↓↓↓

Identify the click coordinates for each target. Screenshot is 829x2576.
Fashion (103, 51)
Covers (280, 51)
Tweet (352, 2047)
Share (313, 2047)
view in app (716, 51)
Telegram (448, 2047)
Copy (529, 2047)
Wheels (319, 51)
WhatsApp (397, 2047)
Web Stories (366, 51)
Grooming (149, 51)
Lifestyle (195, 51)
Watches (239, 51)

↑↑↑
↓↓↓

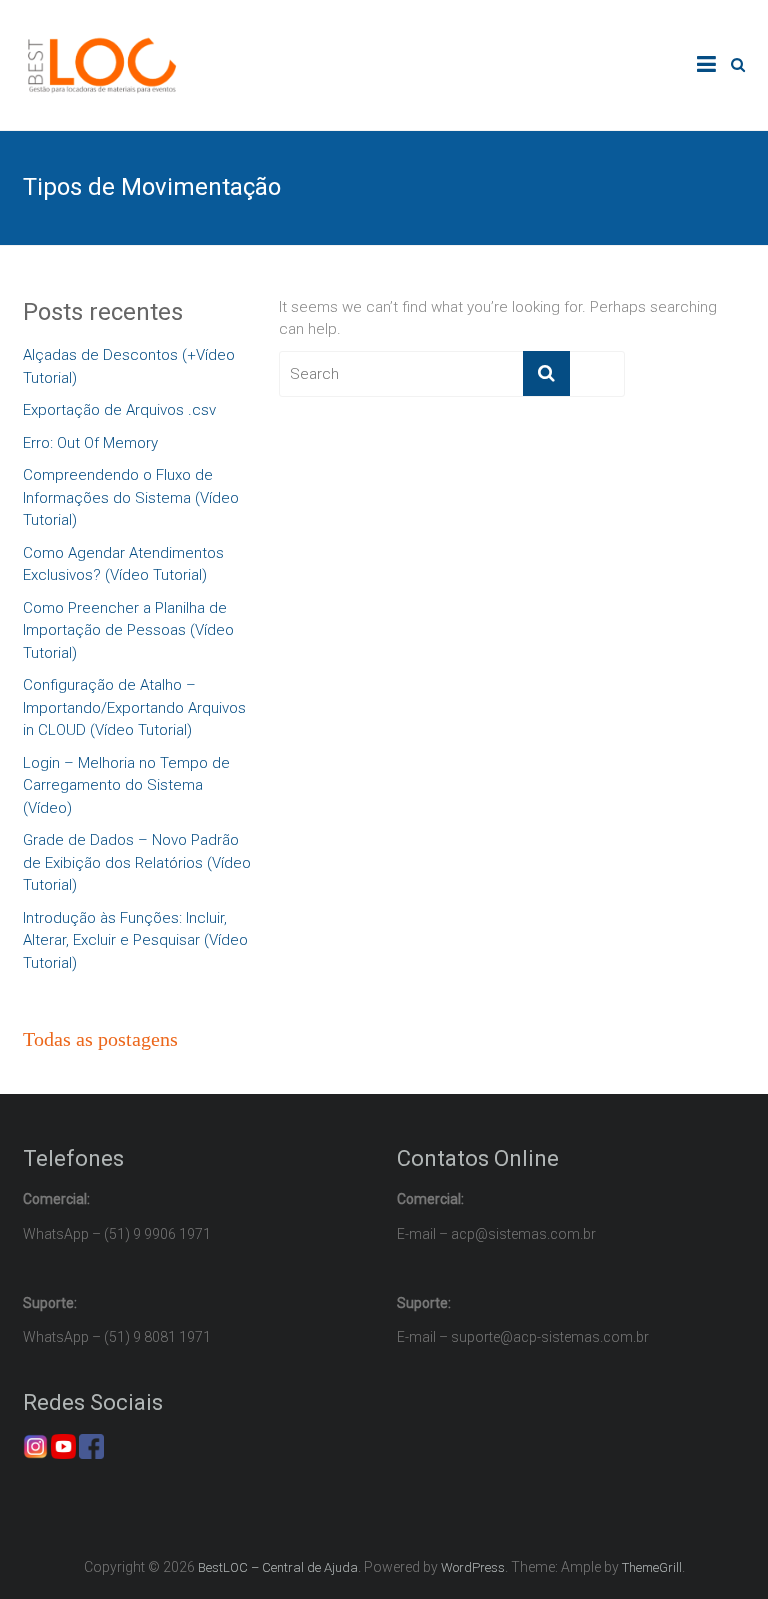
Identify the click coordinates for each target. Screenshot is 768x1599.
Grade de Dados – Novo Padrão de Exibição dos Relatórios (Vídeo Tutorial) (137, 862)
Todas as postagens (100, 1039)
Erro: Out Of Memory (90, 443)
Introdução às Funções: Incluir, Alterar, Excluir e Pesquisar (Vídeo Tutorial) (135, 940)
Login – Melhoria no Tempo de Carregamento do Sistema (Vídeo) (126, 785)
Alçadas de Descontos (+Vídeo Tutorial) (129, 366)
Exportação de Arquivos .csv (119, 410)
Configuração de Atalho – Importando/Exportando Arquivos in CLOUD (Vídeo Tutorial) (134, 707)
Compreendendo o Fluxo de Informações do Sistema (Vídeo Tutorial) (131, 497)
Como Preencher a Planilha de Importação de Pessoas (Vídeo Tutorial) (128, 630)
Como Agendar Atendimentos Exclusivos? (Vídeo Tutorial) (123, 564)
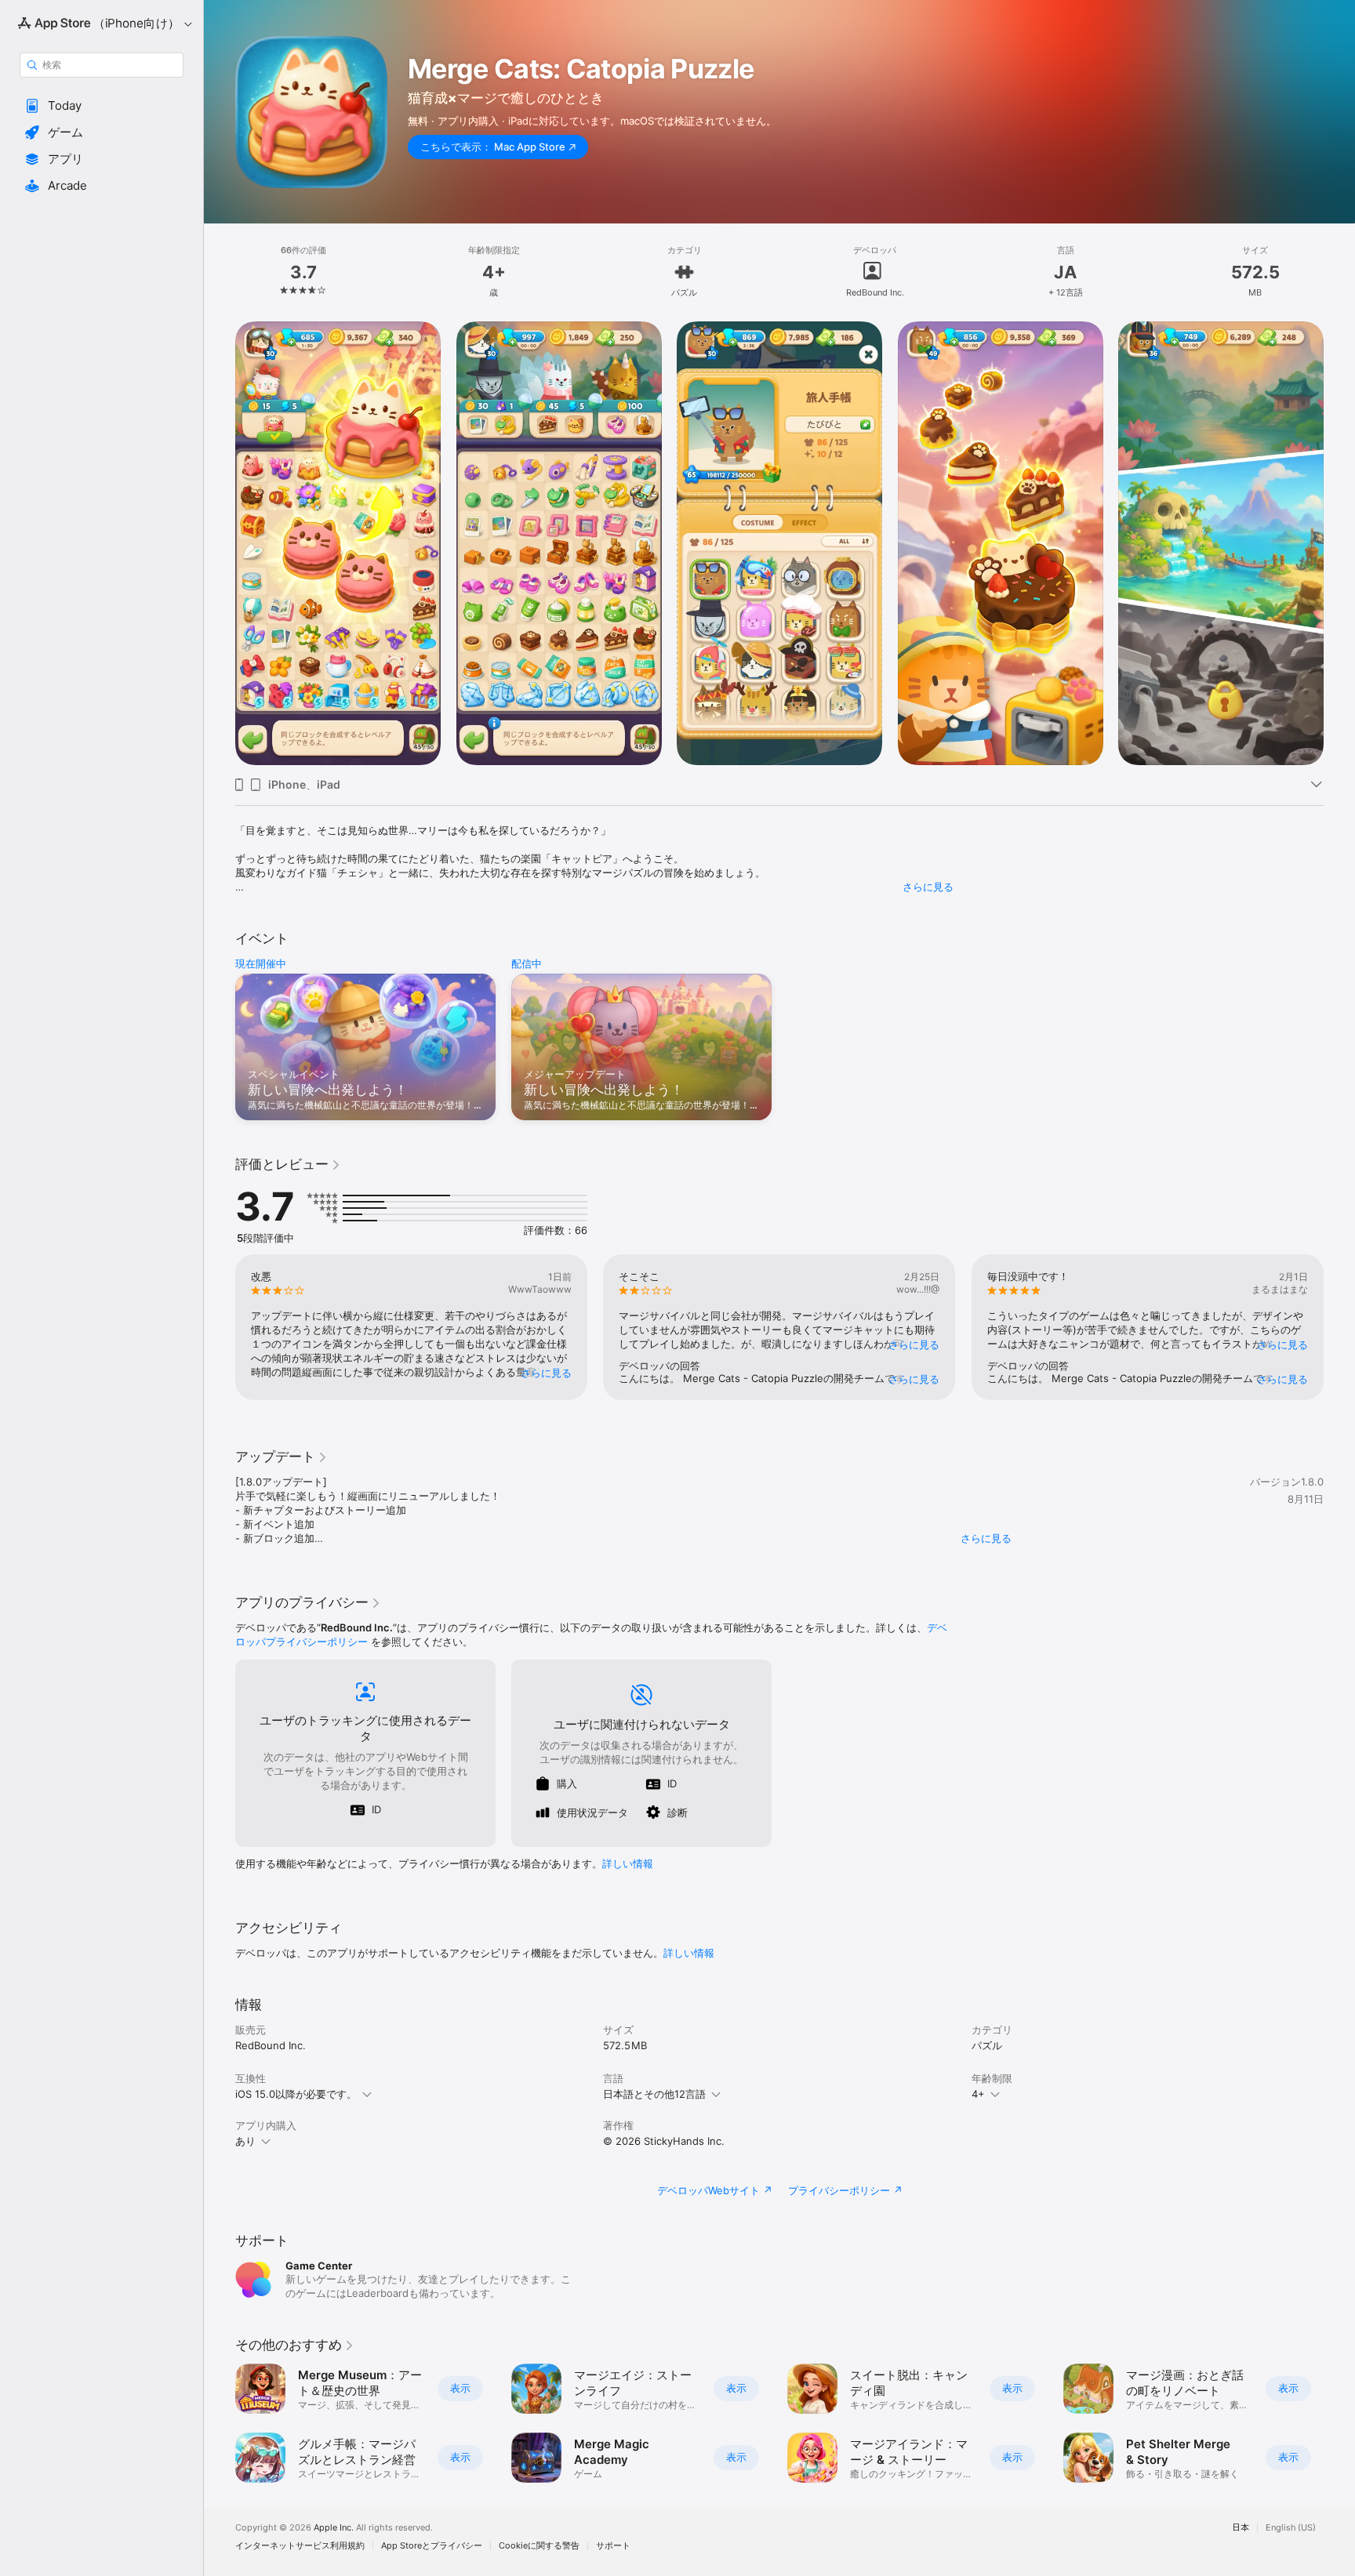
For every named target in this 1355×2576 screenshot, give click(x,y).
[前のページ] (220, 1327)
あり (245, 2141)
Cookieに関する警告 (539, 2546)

↑↑↑

### Description of the task
Look above for the line holding "Wheels (319, 51)", then set down exactly that line and every line after it up to and including the line holding "Watches (239, 51)", with nothing else.

### Response to the task
Wheels (319, 51)
WhatsApp (397, 2047)
Web Stories (366, 51)
Grooming (149, 51)
Lifestyle (195, 51)
Watches (239, 51)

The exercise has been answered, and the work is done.